Falou de política e de suas decepções. Comentou sobre as ausências de amor. "Ninguém pode ser um bom prefeito, um bom presidente, sem amor". Concordei dizendo da profundidade dos seus dizeres. O amor é o movimento mais responsável em direção ao outro, para compreender, para cuidar, para permitir o seu florescimento.
Quis saber da minha profissão. Achou bonita a minha escolha, professor. Disse que, se não fosse taxista, gostaria de ter sido professora. E riu, brincando, "Quem sabe um dia?".

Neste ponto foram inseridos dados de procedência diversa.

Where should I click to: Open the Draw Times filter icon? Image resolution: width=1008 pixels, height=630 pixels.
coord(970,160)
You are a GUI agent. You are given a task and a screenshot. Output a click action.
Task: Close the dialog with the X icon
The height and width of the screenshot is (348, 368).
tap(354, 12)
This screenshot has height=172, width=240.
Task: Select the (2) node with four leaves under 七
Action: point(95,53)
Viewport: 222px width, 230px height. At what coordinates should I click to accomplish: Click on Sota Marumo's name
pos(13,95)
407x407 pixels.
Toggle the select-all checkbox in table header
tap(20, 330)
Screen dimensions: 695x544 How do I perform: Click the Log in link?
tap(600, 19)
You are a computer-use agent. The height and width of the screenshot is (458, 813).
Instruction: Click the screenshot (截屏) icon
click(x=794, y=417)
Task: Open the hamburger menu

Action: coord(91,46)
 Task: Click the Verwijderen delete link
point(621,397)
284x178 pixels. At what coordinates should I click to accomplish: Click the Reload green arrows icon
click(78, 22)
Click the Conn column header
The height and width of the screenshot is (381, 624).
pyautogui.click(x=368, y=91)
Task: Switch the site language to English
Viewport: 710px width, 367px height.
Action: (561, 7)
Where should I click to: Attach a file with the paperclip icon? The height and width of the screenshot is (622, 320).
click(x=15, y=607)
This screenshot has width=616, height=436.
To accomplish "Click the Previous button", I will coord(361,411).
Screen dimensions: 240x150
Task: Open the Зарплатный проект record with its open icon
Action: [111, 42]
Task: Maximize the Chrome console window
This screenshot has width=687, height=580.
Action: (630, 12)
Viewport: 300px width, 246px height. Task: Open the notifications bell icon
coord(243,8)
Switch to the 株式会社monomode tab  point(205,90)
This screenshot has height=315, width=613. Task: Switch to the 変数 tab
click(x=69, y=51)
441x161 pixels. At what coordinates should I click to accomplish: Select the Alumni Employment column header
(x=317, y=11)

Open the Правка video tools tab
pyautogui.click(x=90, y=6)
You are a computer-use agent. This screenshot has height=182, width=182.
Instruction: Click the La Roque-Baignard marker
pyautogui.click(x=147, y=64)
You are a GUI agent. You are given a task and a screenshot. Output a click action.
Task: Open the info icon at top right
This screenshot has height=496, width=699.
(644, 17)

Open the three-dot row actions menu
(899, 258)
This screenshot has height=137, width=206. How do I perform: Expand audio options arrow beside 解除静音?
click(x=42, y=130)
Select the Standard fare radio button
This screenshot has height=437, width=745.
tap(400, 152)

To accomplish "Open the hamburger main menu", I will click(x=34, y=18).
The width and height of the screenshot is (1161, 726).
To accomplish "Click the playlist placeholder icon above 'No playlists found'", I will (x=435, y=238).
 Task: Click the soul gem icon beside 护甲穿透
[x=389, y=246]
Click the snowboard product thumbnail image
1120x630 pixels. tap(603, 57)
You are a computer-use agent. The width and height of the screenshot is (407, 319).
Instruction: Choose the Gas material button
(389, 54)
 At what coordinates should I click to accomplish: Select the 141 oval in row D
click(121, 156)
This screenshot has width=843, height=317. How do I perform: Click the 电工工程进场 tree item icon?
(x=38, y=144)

Ela voltou a falar do marido e da falta que ele faz. Perguntou das minhas perdas. Eu disse. E, dizendo, falei de minha mãe. O marido morreu no mesmo ano que minha mãe. Falamos os dois das despedidas. E falamos das lembranças, também.
Laura disse dos erros de querer muito. "Se há alguma coisa que eu aprendi nessa vida é que nada vale mais do que os sentimentos".
Eu concordei. Como imaginar uma vida sem os laços que nos enfeitam de alegria os dias?
"Ah, eu sou alegre, eu não dou espaços para amarguras. Eu olho para o passado, mas tenho apetite de amanhãs."
Um carro fechou um outro, que buzinou com impaciência. Laura balançou a cabeça em sinal de desaprovação. Ao passar em um pedaço da cidade e olhar para as pessoas em situação de rua, ela disse sem precisar de outras explicações, "Corta o meu coração".
Há pessoas que deixam de enxergar os sofrimentos dos outros. Laura, não. Ainda houve tempo para falarmos da filha da vizinha que se cortava nos braços. "Fico muito preocupada com as crianças de hoje em dia, parece que não brincam mais, não sei, é tanto peso sobre elas". Eu concordei e disse que ela seria uma boa professora.
Antes de chegarmos ao destino, ela pediu que eu indicasse alguns livros. "Por causa da coluna, eu tenho que chegar cedo em casa. Então, tenho mais tempo para leitura". Quando o carro estacionou para que eu pudesse descer, ela pediu uma foto. Tiramos. Entregou seu cartão e se ofereceu para outros caminhos.
Decidi que vou chamar Laura muitas vezes. Gosto de ser conduzido por quem tem apetite de amanhãs.